On April 10th, 2019, the Observatory on Latin America at The New School hosted Luis Ortiz, Susana Sottoli, and Javier Uriarte, who spoke to an audience of students, faculty, and general public. This talk was introduced by Michael Cohen, Professor of International Affairs and Co-Director of the OLA at The New School.
Luis Ortiz, PhD in Sociology from Ecole des Hautes Etudes en Sciences Sociales and OLA Visiting Fellow 2018-2019, talked about the concentration of economic assets in the country, showing how little they have changed with the onset of democracy. He also showed how the schooling system reveals strong spatial segregation patterns in Paraguay’s capital Asuncion.
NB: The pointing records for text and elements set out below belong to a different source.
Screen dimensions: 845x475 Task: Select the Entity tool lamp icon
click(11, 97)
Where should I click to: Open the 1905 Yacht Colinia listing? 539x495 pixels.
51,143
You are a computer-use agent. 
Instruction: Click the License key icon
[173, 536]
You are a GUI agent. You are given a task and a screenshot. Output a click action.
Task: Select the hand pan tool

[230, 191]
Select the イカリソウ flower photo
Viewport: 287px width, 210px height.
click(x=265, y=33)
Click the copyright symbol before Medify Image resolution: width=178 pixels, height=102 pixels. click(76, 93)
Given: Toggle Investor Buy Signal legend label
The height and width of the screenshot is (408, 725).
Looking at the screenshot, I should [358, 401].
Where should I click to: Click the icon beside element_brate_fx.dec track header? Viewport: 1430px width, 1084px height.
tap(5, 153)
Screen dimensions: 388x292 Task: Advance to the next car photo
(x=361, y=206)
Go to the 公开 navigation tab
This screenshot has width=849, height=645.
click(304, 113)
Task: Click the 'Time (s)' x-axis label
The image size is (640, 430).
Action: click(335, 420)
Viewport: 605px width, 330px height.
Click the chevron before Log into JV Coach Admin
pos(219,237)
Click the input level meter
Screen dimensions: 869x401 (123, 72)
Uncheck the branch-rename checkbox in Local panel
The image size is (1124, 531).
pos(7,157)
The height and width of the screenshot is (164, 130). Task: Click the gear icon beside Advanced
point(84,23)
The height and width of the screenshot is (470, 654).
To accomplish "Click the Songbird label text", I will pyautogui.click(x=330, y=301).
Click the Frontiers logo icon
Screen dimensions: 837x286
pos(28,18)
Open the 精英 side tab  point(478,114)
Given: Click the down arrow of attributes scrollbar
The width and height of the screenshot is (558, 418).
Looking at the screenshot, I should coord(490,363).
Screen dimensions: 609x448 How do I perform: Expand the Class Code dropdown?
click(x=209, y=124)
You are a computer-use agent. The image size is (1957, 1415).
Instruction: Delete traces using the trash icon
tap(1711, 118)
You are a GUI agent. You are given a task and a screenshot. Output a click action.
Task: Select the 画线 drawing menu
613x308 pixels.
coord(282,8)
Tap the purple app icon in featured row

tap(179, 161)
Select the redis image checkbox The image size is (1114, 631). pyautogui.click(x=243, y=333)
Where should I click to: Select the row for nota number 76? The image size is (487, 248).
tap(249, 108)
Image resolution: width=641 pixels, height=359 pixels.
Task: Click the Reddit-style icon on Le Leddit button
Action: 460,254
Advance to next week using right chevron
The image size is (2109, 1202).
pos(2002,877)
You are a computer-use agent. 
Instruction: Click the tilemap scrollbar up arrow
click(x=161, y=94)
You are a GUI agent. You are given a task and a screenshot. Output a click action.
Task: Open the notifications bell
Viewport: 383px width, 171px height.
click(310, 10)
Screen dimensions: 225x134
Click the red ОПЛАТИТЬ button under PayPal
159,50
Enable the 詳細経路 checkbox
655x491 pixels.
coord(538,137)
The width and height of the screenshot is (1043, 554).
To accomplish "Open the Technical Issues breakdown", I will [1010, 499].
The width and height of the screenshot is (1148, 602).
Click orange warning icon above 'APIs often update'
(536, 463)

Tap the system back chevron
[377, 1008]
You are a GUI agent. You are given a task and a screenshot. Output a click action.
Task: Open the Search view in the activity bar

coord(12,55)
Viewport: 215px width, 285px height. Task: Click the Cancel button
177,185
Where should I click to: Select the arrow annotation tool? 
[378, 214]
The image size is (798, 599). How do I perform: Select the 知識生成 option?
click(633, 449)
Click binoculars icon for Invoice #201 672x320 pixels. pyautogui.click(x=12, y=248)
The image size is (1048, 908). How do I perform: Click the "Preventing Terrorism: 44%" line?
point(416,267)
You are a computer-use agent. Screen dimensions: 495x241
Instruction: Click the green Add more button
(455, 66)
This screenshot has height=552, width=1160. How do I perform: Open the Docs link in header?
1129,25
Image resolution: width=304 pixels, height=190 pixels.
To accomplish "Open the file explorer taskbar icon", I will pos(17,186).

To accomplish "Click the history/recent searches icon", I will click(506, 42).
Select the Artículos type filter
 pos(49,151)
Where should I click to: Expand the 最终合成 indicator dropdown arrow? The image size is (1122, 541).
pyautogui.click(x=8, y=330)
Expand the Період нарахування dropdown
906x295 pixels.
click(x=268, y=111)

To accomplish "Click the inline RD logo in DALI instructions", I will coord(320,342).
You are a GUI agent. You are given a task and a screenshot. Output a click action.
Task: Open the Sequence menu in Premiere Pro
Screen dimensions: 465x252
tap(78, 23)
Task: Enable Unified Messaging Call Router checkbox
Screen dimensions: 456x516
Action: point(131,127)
Susana Sottoli, PhD in Political Science from Heildelberg University and UNICEF Deputy Director- Program Division at New York UN Headquarters, first acknowledged that Paraguayan democracy does not fair well in the main global indexes to assess its level of democratic development (Freedom House Index, The Economist Democracy Index, World Bank Governance Indicators). In contrast to these accounts, she offered three alternative lenses that more accurately reflect the public discourse in Paraguay. In lieu of a conclusion, she offered a reflection about the depiction of the country’s politics and society in the recent filmography of young Paraguayan directors. Finally, Javier Uriarte, PhD in Latin American Literature from New York University and Assistant Professor at Stony Brook University, offered an account of the role that war and democratization plays in the processes of state consolidation through the work of Augusto Roa Bastos.
Among the audience, many Paraguayans participated in a lively debate about the process of democratization at stake in their country.